Friday, February 06, 2004

Gilgamesh by Joan London has been my companion on the elliptical at the gym for the past two weeks or so. An award-winner and bestseller in Australia, it's an epic story of a young Australian woman and her son, the result of a night of merrymaking with an Armenian visitor.

Primarily set during the 1930s and 1940s, the novel follows Edith as she attempts to transform a barren future living in the bush on the southwest coast of Australia by journeying to Soviet Armenia to find Aram, her child's father. Though this is the adventure of her life, she takes no pleasure in the trip, and it is indeed unpleasant, coming as it does as World War II begins in Europe. Defying the odds, she receives the help of a fellow traveler (Armenian, of course) who wheels and deals and nearly gets himself killed spiriting her past the Soviet military police. Now indebted to this man who saved her life, she agrees to live in the apartment next to him and help care for his handicapped, shrewish wife.

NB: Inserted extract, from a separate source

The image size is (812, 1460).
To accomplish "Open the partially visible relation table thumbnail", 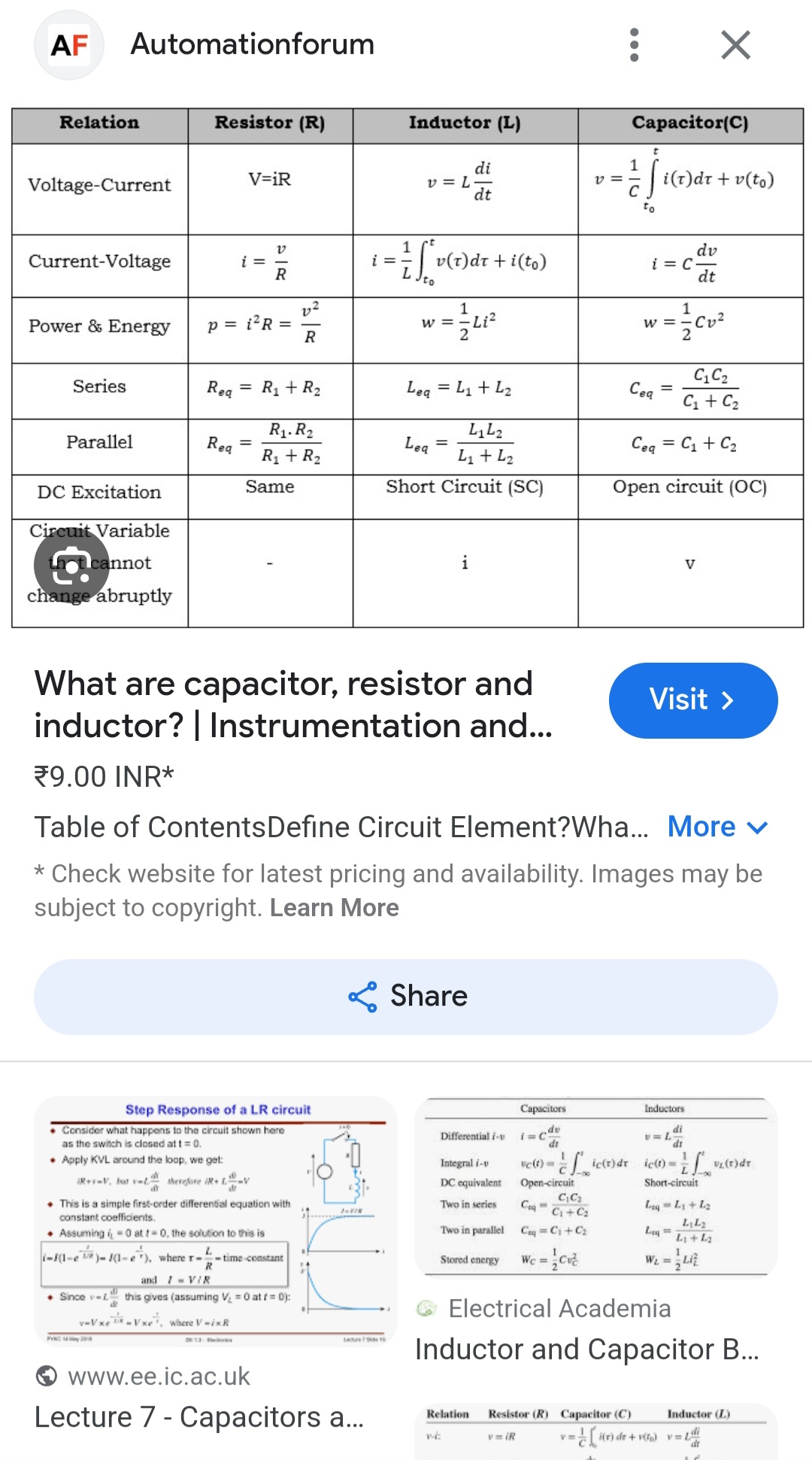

Edith accepts this fate so passively, without protest, staying in Armenia (a setting beautifully rendered) for several years until it becomes too dangerous for her to remain. Here she lives the most aggravatingly passive life. She exerts no effort to find Aram, completely relying on others to do the searching for her. She remains in one city, confined largely to one apartment. Only upon leaving the country does she learn that Aram has been killed at the front. With the help of her cousin, she returns to her home in Australia, where she has no future. She lives the life of "getting by," and half-heartedly raises her wild, impulsive son, making no effort to improve her life or his, or to achieve some measure of happiness. Yes, it's depressing. She does leap out of her passivity for one grand, final act when she rescues her son from a juvenile detention home.

The language in Gilgamesh is beautiful, but the story left me dissatisfied. I thought the parallel to the epic poem Gilgamesh was weak, for those who are wondering what this story has to do with the Sumerian wanderer. On to greener pastures, I hope.

The Lady and the Unicorn by Tracy Chevalier is waiting for me at the library, but because I haven't read the book I'm supposed to review by February 12th, Frederick Taylor's Dresden: Tuesday, February 13, 1945 (Harpercollins), it may be a while before I get to it.